A medida foi fundamentada na tentativa de violação da tornozeleira eletrônica e no risco de fuga durante uma vigília convocada por Flávio Bolsonaro em Brasília. Desde agosto, o ex-presidente cumpria prisão domiciliar por descumprimento de medidas cautelares em outro processo. Agora, permanece sob custódia da PF enquanto o caso é analisado pelo Supremo.

O episódio gerou reações imediatas e acentuou a polarização política. Setores da esquerda celebraram a prisão como um marco de responsabilização jurídica, enquanto grupos da direita denunciaram perseguição e vingança política. Em frente à Superintendência da PF, apoiadores do presidente Luiz Inácio Lula da Silva chegaram a comemorar com champanhe, enquanto um breve desentendimento com simpatizantes de Bolsonaro foi rapidamente contido.

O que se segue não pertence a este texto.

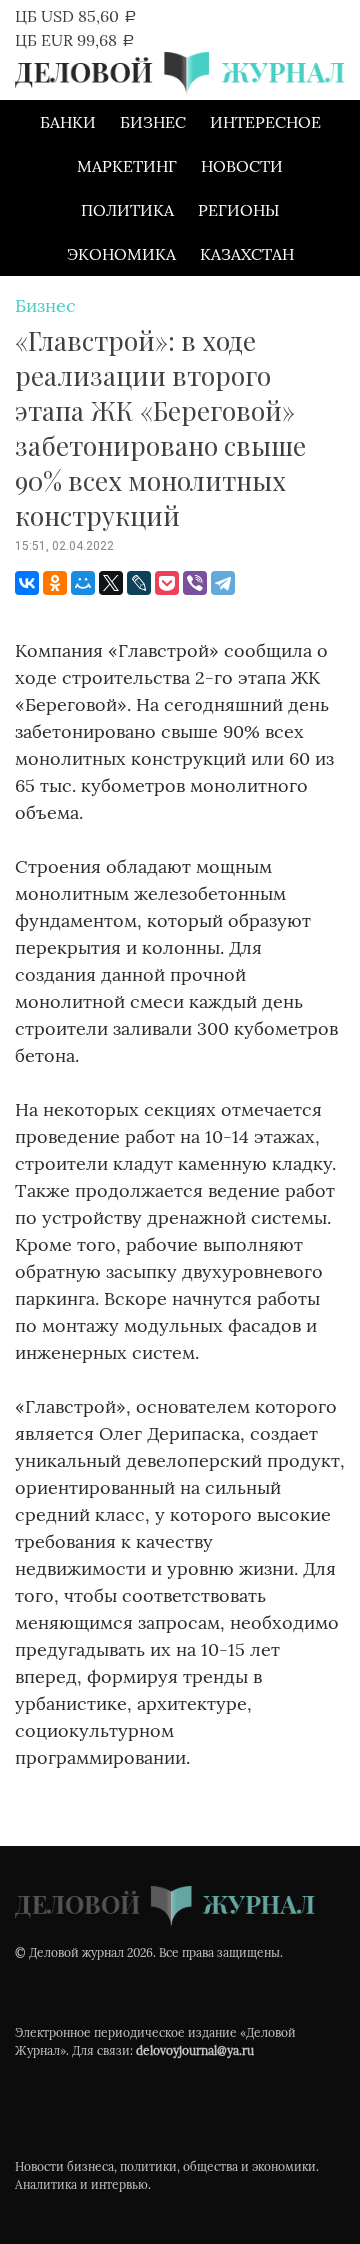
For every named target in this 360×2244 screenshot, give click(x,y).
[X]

Renato Bolsonaro, irmão do ex-presidente, divulgou um vídeo confirmando a prisão e classificando o episódio como “a conclusão da injustiça que está acontecendo no país”. Já o líder do PL na Câmara, deputado Sóstenes Cavalcante, criticou duramente a decisão de Moraes, chamando-a de “psicopatia” e prometendo reação do partido. O deputado Nikolas Ferreira também se manifestou, acusando o STF de transformar o sistema judiciário em “instrumento de perseguição” e alertando para o risco de tirania.

O STF, por sua vez, divulgou imagens da tornozeleira eletrônica de Bolsonaro com avarias visíveis, incluindo partes derretidas. O vídeo gerou questionamentos sobre sua veracidade, mas reforçou a justificativa da prisão preventiva.

A detenção de Jair Bolsonaro marca mais um capítulo da crise política brasileira, ampliando a divisão entre apoiadores e opositores e colocando novamente o país sob os holofotes internacionais. Enquanto uns veem a medida como necessária para garantir a ordem pública, outros denunciam perseguição e arbitrariedade, em um cenário que promete intensificar ainda mais os embates políticos nos próximos dias.